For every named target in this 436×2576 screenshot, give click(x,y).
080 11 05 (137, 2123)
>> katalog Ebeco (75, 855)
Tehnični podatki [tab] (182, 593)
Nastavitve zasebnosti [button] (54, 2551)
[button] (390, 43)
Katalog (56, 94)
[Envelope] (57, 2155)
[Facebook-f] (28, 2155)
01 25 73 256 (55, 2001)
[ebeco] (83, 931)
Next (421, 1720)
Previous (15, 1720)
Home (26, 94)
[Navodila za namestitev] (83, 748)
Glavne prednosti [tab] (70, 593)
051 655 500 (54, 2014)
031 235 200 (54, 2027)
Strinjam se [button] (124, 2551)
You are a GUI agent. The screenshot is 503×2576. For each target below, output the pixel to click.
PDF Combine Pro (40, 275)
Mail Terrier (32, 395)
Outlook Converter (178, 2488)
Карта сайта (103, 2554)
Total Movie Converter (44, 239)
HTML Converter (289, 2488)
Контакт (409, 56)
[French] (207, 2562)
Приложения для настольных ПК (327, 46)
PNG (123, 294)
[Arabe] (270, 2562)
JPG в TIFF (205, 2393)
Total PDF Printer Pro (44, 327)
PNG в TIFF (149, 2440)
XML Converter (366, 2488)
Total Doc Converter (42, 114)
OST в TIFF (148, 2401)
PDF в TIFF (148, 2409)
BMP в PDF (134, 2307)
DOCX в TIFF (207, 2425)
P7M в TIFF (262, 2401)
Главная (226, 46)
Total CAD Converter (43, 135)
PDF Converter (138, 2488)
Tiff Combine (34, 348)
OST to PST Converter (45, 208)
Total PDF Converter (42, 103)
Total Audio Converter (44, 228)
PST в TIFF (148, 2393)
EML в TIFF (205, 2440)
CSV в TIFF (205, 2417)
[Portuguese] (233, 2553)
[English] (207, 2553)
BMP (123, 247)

§ §

**Exercise aim**
Write out the lines of the listing from the one with "Total PDF Printer Pro (44, 327)" to the very end, inclusive, exactly as they appear and with nothing added.

**Expected output**
Total PDF Printer Pro (44, 327)
PNG в TIFF (149, 2440)
XML Converter (366, 2488)
Total Doc Converter (42, 114)
OST в TIFF (148, 2401)
PDF в TIFF (148, 2409)
BMP в PDF (134, 2307)
DOCX в TIFF (207, 2425)
P7M в TIFF (262, 2401)
Главная (226, 46)
Total CAD Converter (43, 135)
PDF Converter (138, 2488)
Tiff Combine (34, 348)
OST to PST Converter (45, 208)
Total PDF Converter (42, 103)
Total Audio Converter (44, 228)
PST в TIFF (148, 2393)
EML в TIFF (205, 2440)
CSV в TIFF (205, 2417)
[Portuguese] (233, 2553)
[English] (207, 2553)
BMP (123, 247)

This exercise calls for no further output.